LSTM implementation in PyTorch
LSTM 的 PyTorch 实现
Last updated on
Module definition
import torch
from torch import nn
class LSTM(nn.Module):
def __init__(
self,
input_size,
hidden_size,
num_layers,
num_output, device
):
super(LSTM, self).__init__()
self.hidden_size = hidden_size
self.device = device
self.num_layers = num_layers
self.lstm = nn.LSTM(
input_size,
hidden_size,
num_layers,
batch_first=True,
bidirectional=True
# bidirectional=False
)
self.predict = nn.Linear(hidden_size * 2, num_output)
# self.predict = nn.Linear(hidden_size, num_output)
def forward(self, x):
x = x.unsqueeze(0)
h0 = torch.zeros(
self.num_layers * 2,
x.size(0),
self.hidden_size
).to(self.device)
c0 = torch.zeros(
self.num_layers * 2,
x.size(0),
self.hidden_size
).to(self.device)
# h0 = torch.zeros(
# self.num_layers,
# x.size(0),
# self.hidden_size
# ).to(self.device)
# c0 = torch.zeros(
# self.num_layers,
# x.size(0),
# self.hidden_size
# ).to(self.device)
out, _ = self.lstm(x, (h0, c0))
out = self.predict(out[0])
return out
The second input and the second output of self.lstm()
could be useful in seq2seq,
but in this case, the second input is always 0 in correct shape, and the second output
is ignored.
Training
# ...
# data loading and batching
# ...
model = LSTM(
input_size=history_len,
hidden_size=100,
num_layers=1,
num_output=target_len,
device=device
).to(device)
loss_function = nn.L1Loss()
optimizer = torch.optim.Adam(model.parameters(), lr=0.001, weight_decay=1e-4)
scheduler = torch.optim.lr_scheduler.ReduceLROnPlateau(
optimizer,
mode='min',
factor=0.1,
patience=100,
verbose=False,
threshold=0.001,
threshold_mode='rel',
cooldown=0,
min_lr=0,
eps=1e-08
)
batch_size = 128
for i in range(epoch):
err_train = []
for seq, labels in minibatches(X, y, batch_size, shuffle=False):
y_pred = model(seq)
loss = loss_function(y_pred, labels)
optimizer.zero_grad()
loss.backward()
optimizer.step()
err_train.append(loss.item())
pass
if i % 10 == 0:
print(
f"epoch:{i+1:4}\tloss:{np.mean(err_train):10.10f}\tlr:{optimizer.param_groups[0]['lr']}")
pass
scheduler.step(np.mean(err_train))
pass
Both scheduled learning rate (reduce on plateau) and weight decay can help to reduce gradient explosion and overfitting.
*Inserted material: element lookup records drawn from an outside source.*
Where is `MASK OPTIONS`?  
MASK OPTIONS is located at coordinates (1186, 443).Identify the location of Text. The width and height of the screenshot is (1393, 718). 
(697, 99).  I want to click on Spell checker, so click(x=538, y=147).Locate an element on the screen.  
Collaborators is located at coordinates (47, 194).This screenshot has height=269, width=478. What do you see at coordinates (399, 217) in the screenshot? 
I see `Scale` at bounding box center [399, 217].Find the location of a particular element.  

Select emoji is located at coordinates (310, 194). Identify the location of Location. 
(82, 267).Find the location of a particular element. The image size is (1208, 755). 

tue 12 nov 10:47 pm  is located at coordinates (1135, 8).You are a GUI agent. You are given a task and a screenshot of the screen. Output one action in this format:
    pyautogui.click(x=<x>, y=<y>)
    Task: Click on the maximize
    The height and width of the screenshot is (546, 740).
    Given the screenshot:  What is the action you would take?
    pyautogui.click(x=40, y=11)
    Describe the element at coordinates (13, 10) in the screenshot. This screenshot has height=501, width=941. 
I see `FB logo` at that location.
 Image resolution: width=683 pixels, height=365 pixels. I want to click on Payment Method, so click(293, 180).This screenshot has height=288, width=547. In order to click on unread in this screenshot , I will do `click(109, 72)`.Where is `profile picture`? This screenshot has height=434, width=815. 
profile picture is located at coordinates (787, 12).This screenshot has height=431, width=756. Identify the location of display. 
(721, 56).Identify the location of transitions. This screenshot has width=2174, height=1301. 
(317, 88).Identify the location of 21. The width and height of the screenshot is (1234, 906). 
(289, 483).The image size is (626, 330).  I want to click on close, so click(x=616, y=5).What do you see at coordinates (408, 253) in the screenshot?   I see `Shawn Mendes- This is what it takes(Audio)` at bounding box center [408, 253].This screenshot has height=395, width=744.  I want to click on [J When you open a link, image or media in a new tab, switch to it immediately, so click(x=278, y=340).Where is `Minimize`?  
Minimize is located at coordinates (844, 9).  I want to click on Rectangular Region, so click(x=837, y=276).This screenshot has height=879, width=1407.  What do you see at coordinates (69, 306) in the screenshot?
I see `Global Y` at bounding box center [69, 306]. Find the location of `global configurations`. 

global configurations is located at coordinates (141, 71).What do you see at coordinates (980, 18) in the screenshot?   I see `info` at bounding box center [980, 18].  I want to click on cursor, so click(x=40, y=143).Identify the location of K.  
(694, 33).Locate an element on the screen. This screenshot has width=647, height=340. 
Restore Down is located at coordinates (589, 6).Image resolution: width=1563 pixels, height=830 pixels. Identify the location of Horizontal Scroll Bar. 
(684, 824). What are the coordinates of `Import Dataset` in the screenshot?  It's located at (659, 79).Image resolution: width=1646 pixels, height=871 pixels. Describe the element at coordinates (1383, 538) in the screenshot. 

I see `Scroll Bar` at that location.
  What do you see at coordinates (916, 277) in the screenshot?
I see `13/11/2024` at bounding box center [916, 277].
Save the model after training
torch.save(model.state_dict(), "model.pth")
Evaluation
def mae(y_true, y_pred):
n = len(y_true)
mape = sum(np.abs(y_true - y_pred))/n*100
return mape
for i, trace in enumerate(X_test):
trace_tensor = torch\
.from_numpy(trace)\
.float()\
.view(1, history_len)\
.to(device)
predict = []
pred_list.append(model(trace_tensor).item())
real_list.append(y_test[i][0] / 100000) # scale
pass
print(mae(np.array(real_list), np.array(pred_list)))